▸ PROBLEM TO WORK ON:
Look through the records and copy each line that has "target" in it.

▸ RAW DATA:
■ ■ ■ ■ ■
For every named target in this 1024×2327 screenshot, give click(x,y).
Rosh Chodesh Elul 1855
■ ■ ■ ■ ■
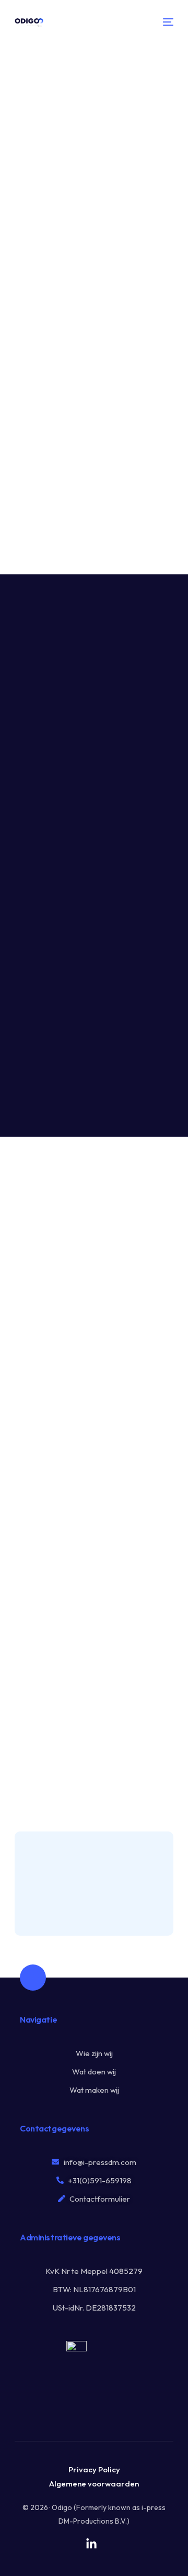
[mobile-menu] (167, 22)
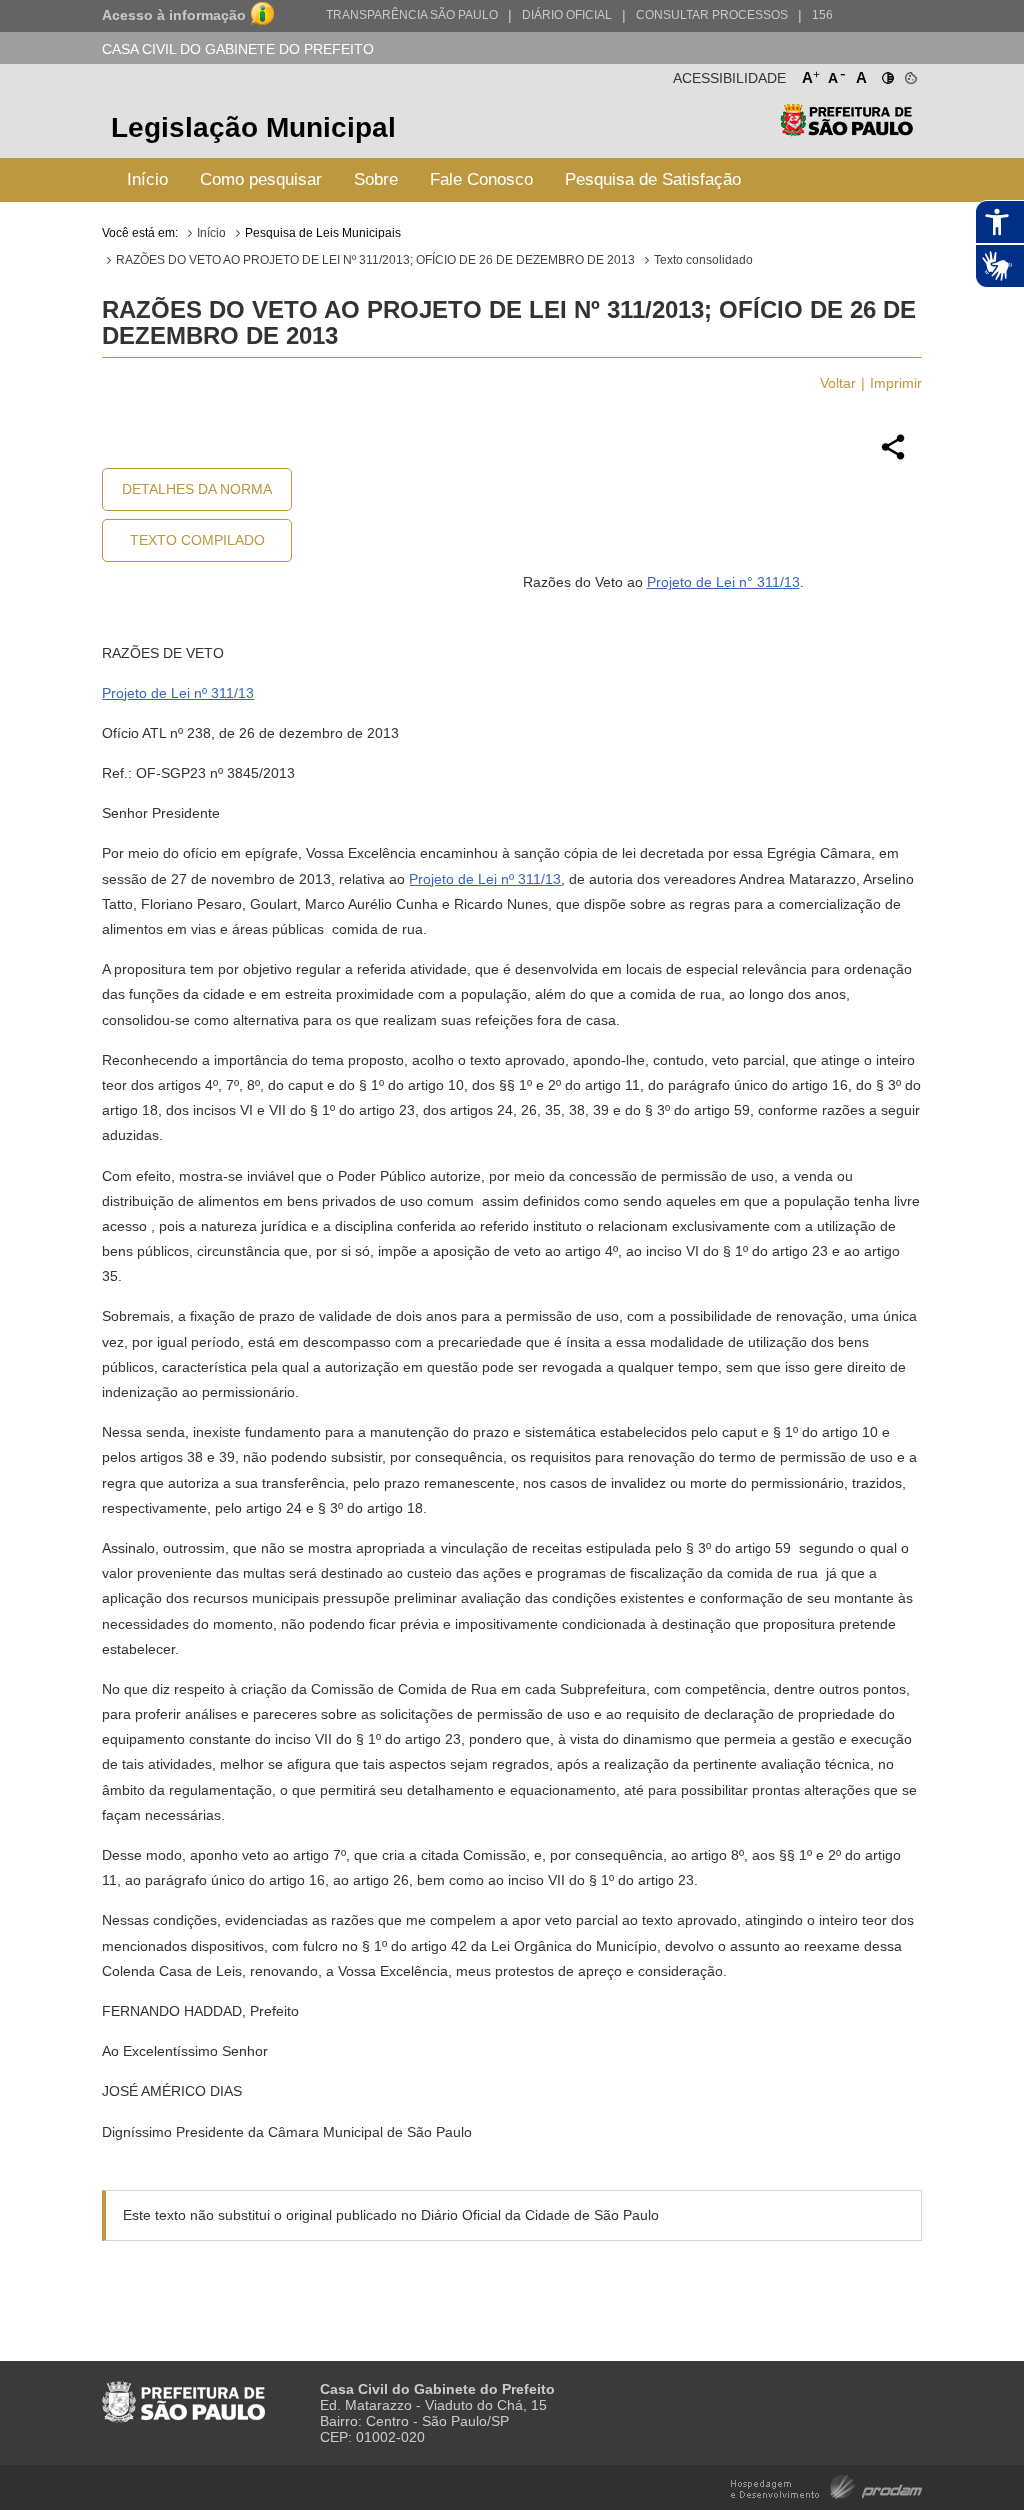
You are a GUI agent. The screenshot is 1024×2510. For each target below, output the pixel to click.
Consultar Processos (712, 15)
■ ■ ■ ■ ■
▸ RESPONSE AREA:
For every named target in this 1024×2327 screenshot, give click(x,y).
You are a GUI agent. The screenshot is 1024×2510. For each target below, output the pixel to click.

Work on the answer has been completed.